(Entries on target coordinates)
^^^^^^^^
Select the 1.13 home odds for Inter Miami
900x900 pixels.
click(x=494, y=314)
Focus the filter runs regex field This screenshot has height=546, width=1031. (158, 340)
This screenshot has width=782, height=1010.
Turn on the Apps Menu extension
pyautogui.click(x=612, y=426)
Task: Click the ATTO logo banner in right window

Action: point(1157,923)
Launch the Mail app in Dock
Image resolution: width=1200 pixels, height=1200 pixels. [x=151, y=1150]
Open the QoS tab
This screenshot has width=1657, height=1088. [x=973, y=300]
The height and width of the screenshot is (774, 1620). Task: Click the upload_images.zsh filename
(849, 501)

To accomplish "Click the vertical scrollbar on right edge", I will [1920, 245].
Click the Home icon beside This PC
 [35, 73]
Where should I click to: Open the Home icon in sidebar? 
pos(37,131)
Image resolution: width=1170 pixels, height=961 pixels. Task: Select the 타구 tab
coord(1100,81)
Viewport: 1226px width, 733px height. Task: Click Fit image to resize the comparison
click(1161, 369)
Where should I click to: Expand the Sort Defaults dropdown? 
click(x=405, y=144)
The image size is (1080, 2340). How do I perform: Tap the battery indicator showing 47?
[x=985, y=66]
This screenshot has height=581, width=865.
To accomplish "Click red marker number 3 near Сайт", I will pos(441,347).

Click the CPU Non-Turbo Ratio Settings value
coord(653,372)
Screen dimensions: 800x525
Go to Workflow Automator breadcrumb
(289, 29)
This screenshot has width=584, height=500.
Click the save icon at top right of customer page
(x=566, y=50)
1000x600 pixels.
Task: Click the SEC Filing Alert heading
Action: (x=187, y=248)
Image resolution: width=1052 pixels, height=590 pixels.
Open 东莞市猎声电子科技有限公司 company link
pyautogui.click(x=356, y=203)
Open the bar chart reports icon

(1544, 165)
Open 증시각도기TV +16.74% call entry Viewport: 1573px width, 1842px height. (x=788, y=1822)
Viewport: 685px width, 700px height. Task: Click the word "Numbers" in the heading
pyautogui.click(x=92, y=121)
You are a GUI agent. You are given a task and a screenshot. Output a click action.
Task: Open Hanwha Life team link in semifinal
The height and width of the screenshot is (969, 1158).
^^^^^^^^
Goal of the exercise: Return every line of the rows above that contains the string "resolution". Matching is case-sensitive.

The output:
Image resolution: width=1200 pixels, height=1200 pixels. [x=151, y=1150]
Image resolution: width=1170 pixels, height=961 pixels. Task: Select the 타구 tab
Image resolution: width=1052 pixels, height=590 pixels.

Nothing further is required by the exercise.